Gamble426 wrote:Thank you Tenacious,
I don't know if this changes any of your comments but I'm planning on going to a T15 school specifically UT although SMU was also in consideration. I'm also a very serious student and plan on doing what it takes to succeed. I was also planning on studying corporate law and contracts. I'm not really wanting to go the JAG route for experience so much as I am looking to serve and to be honest the financial benefits of having the rest of my Undergraduate paid for. I would love to pick your brain a little more on this subject. My take wasn't so much as what I could offer a law firm in terms of experience but rather the leadership and work ethic developed in the service. Im not sure if it still exists and forgive me people if I offend any one here but, it use to be that being an officer in the service was considered very honorable and prestigious as well as "classy". For instance forgive the analogy but take Animal Farm for instance or the Kennedy's these are examples of very well to do people in Service to become an officer. Anymore it doesn't seem like this concept exists. In the early days of our nation one of the only ways of becoming a gentlemen was service as officer and sometimes a classical education (Alexander Hamilton). My question to you Tenacious is are there senior partners from the older generations that would look at a candidate such as that and view these qualities and do you think if I were to go to a top 15 law school and maintain competitive grades they would then consider those factors alongside of my service. I know I'm asking a lot of you and I know that every situation and every firm differs but if you could give me the best answer as a corporate lawyer using your perception of the corporate world and the corporate law firm psyche I would be very grateful. After all I have spoken with these men who maintained low 3.0s and get into second teir law schools and then do marginal work and I assure you that I'm not this person.

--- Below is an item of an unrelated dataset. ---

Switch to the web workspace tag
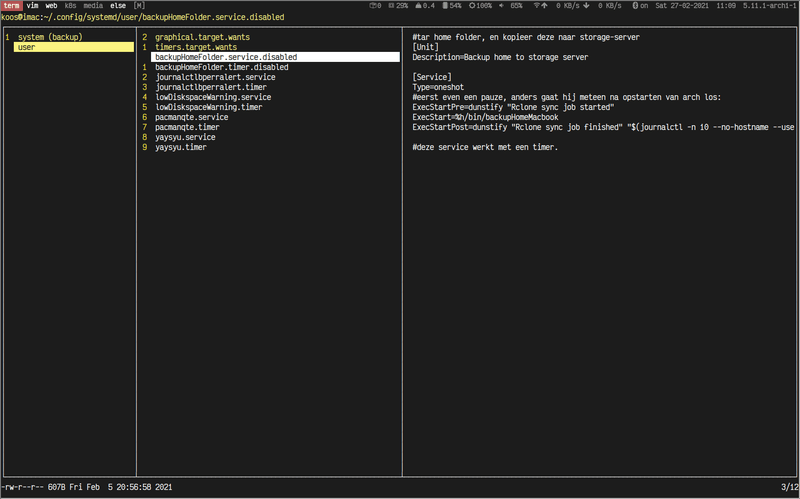The width and height of the screenshot is (800, 499). click(x=51, y=6)
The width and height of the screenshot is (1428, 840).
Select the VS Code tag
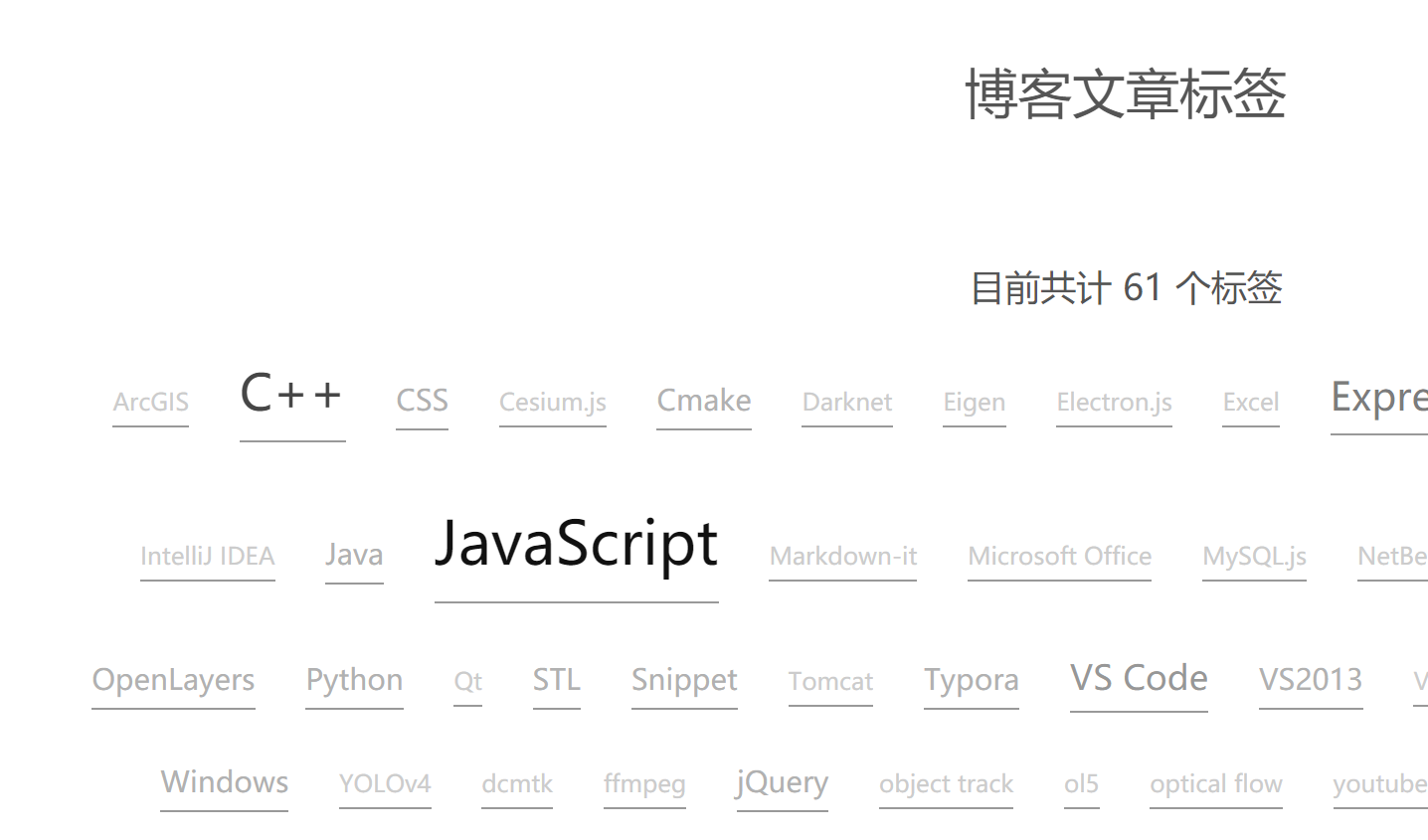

No problem. I've mooched so much good, free advice on this and related forums that it's a moral obligation to devote some time here. Unfortunately, though, I just don't think you're going to get the answer you want.
Caveat: YMMV here and in any other area where there are so many potential interviewers, employers, and skewed preferences. I'm simply basing my answers on personal experience, discussions with other relevant actors, and unscientific data collection.

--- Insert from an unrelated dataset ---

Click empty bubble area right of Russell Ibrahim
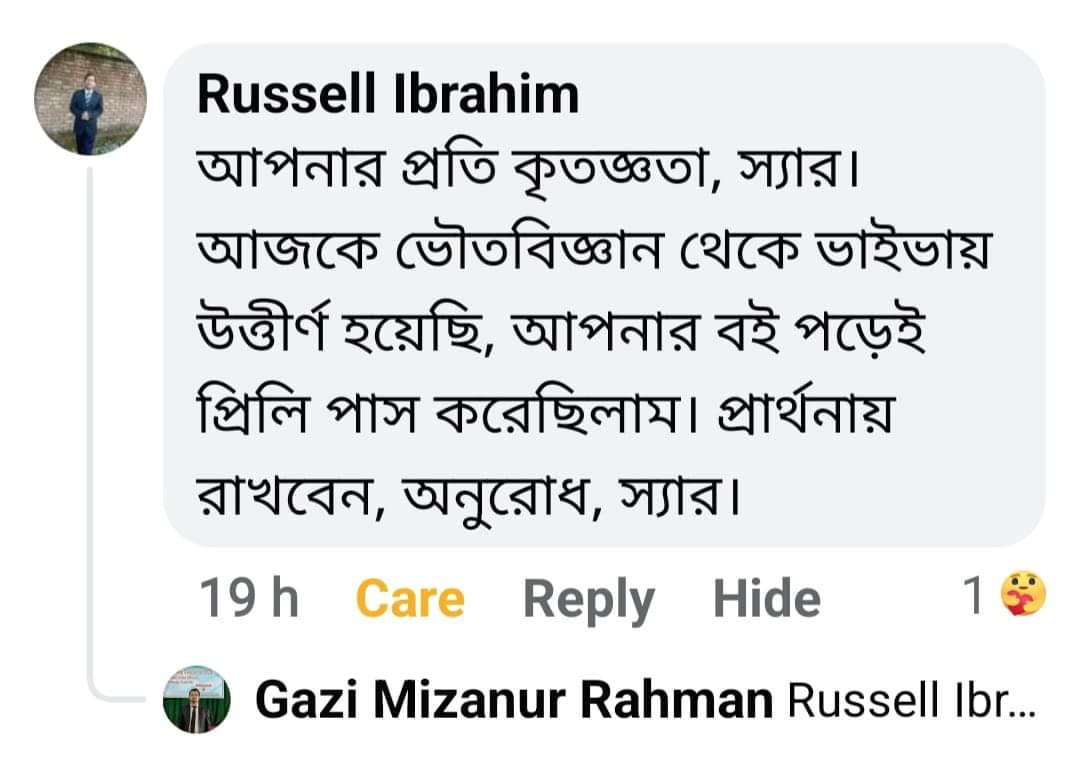 [800, 95]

That said, I think there's a fundamental disconnect between your goals and most JAG applicant goals: namely, you want to be a corporate lawyer. That's a perfectly respectable goal, shared by many (many!) on this Board writ large. It's the primary goal of many people on other boards as well (e.g. xoxohth, other prestige-focused sites) But it's not shared by many, if any, on this particular thread.

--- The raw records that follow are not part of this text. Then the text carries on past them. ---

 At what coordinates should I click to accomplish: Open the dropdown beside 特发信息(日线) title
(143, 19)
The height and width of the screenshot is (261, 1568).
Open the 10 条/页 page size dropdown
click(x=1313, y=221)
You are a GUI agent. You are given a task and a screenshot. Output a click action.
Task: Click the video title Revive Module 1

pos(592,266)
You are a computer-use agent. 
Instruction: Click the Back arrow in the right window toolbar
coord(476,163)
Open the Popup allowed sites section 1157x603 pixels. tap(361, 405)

You are right to notice that JAG service will not overcome a school prestige/transcript deficiency: if [Insert top VAULT firm here] only takes top 10/top 15%, you could become the most decorated veteran in history, cure AIDS, and win American Idol and you'd still have a less than 1% chance of landing a gig. And I will assume, however naively, that there are quite a few people (including bigfirm partners) who do commend and respect the service and sacrifice of our armed forces servicemembers, and further recognize that they are disciplined, well-trained individuals. However, it's not school/grade or military value that makes me think your quest is Quixotic: it's that at the time you'd want to transfer from JAG to BIGLAW, you'd bring nothing relevant to the table and would likely do more damage to morale than you'd raise it. Who cares if you're a good leader if you aren't as similarly experienced as other midlevel associates? No client wants to pay $500/hr for you to read a treatise on whatever subject (and believe me, there is a treatise on every subject) just to become conversant enough to have the initial conversation with the partner (and mabye client) before delving into research or beginning to draft a document. To oversimplify, in JAG you'll learn how to use a hammer and screwdriver, but BIGLAW needs people proficient in fairway irons. The skillsets just aren't the same and by the time you're a midlevel, they aren't willing to pay you to learn on the job.
If you want to do the corporate law thing, there are innumerable places to learn more. You've already learned the basics: go to a kick-ass school, study forever, and hope that you're on the right side of the curve. If you play your cards right and have a few bounces go your way, you can find yourself with a huge salary out of law school that will cover those educational expenses. It's not guaranteed--you can see in the news all the tales of "but I thought this was a golden ticket"--where people overpaid for school and are stuck with templaw or shitlaw jobs and gobs of debt. But it is doable.
The JAG route, however, is just so different, so far outside the normal recruiting norm, and so far outside what clients want, that in a reserved, hierarchical, tradition-bound, and inefficient system like BIGLAW, I don't see a transfer as likely, and strongly suggest you not bank on it. Anything's possible, but I think it's foolish to think BIGLAW will be waiting when you go IRR. Best of luck.